Zadanie —
Zwróć, proszę, bez żadnych zmian wiersze z poniższych rekordów. Zacznij od wiersza zawierającego „You are a computer-use agent. Viewport: 1205px” i idź dalej aż do wiersza zawierającego „click(74, 61)”, łącznie z oboma.

Dostarczone dane —
§ §
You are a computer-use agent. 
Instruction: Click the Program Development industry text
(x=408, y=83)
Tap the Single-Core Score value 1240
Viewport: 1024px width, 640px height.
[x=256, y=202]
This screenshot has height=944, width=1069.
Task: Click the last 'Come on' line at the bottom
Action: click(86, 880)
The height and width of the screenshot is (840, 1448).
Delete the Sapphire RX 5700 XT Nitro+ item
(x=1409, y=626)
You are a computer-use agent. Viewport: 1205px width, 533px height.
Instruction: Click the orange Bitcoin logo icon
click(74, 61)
§ §
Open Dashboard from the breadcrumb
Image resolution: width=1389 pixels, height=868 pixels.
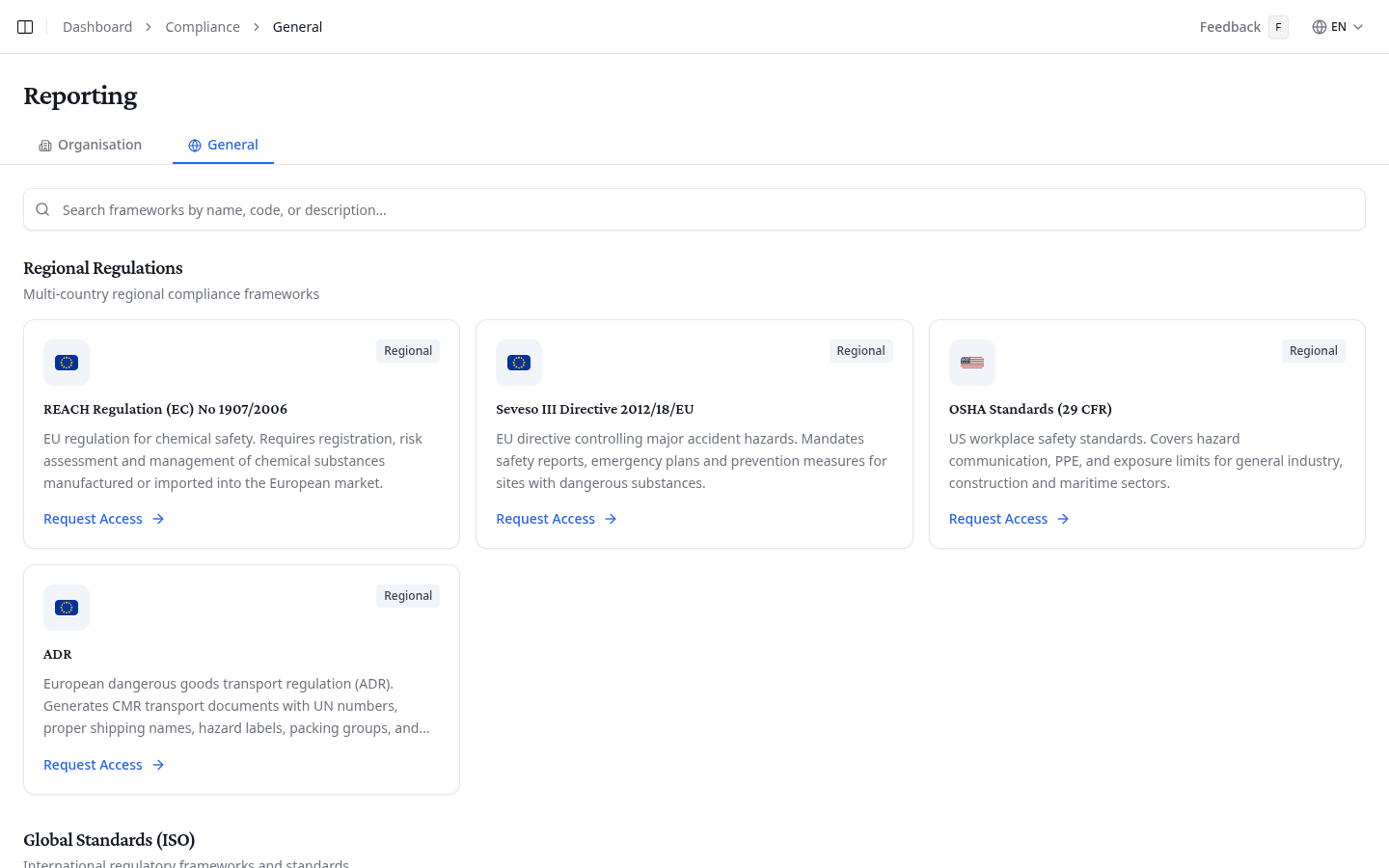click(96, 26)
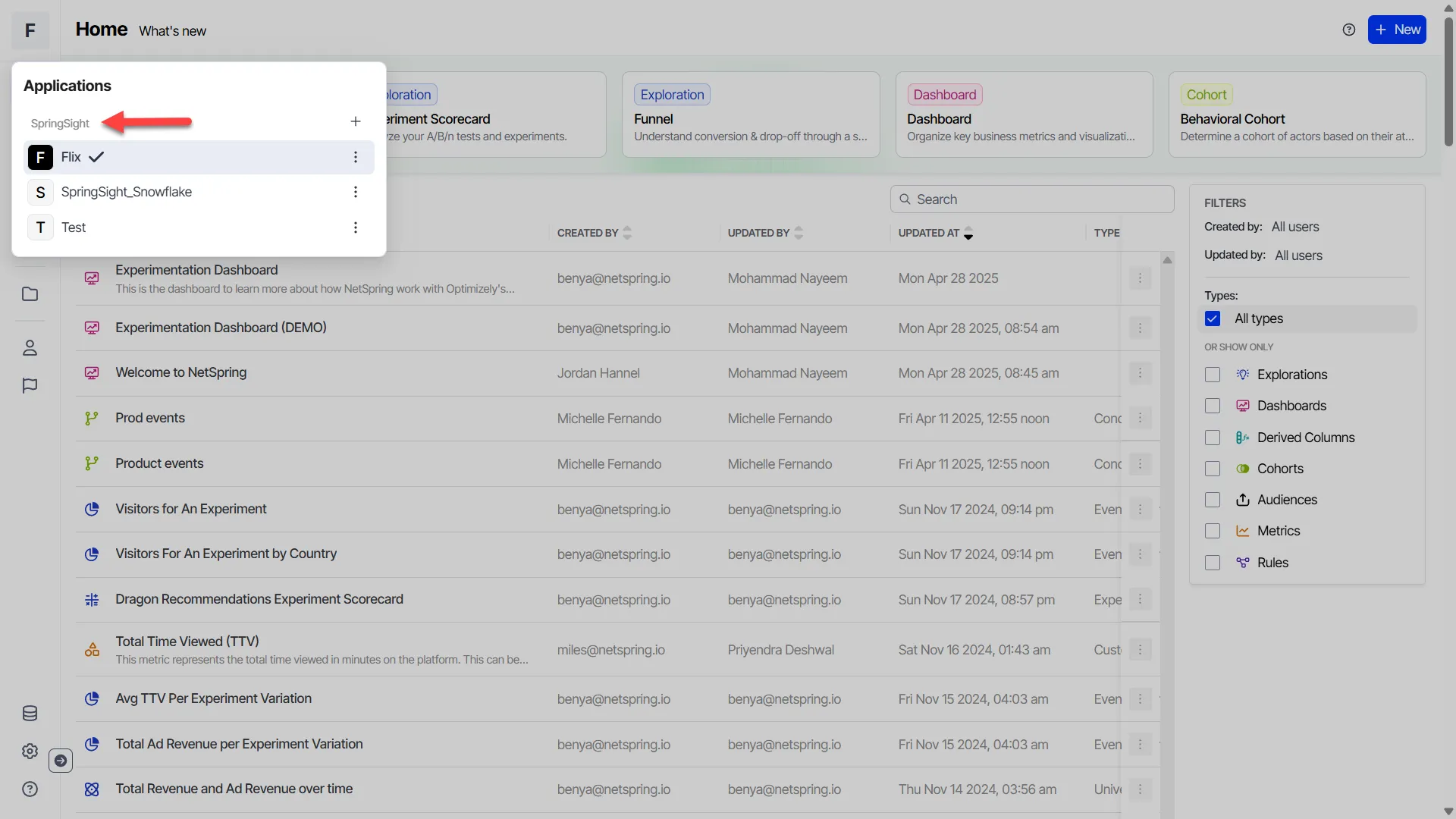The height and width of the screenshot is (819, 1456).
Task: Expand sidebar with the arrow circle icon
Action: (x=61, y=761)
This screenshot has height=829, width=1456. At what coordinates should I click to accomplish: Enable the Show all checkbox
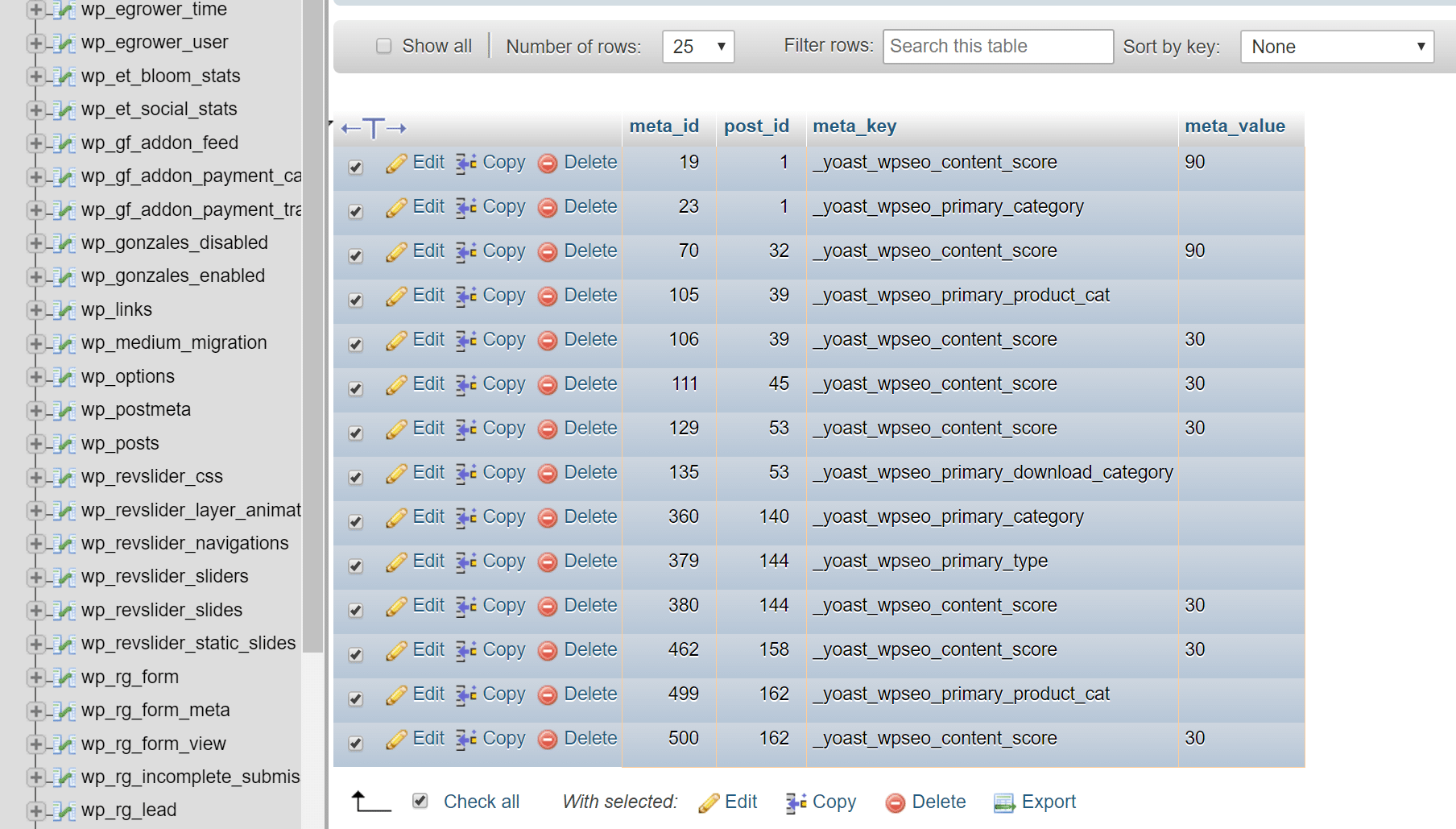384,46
§ §
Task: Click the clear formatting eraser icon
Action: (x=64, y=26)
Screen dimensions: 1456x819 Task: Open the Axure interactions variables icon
§ §
Odpowiedź do ćwiczenia —
You are a computer-use agent. Viewport: 1205px width, 533px height.
Instruction: Click the orange Bitcoin logo icon
click(74, 61)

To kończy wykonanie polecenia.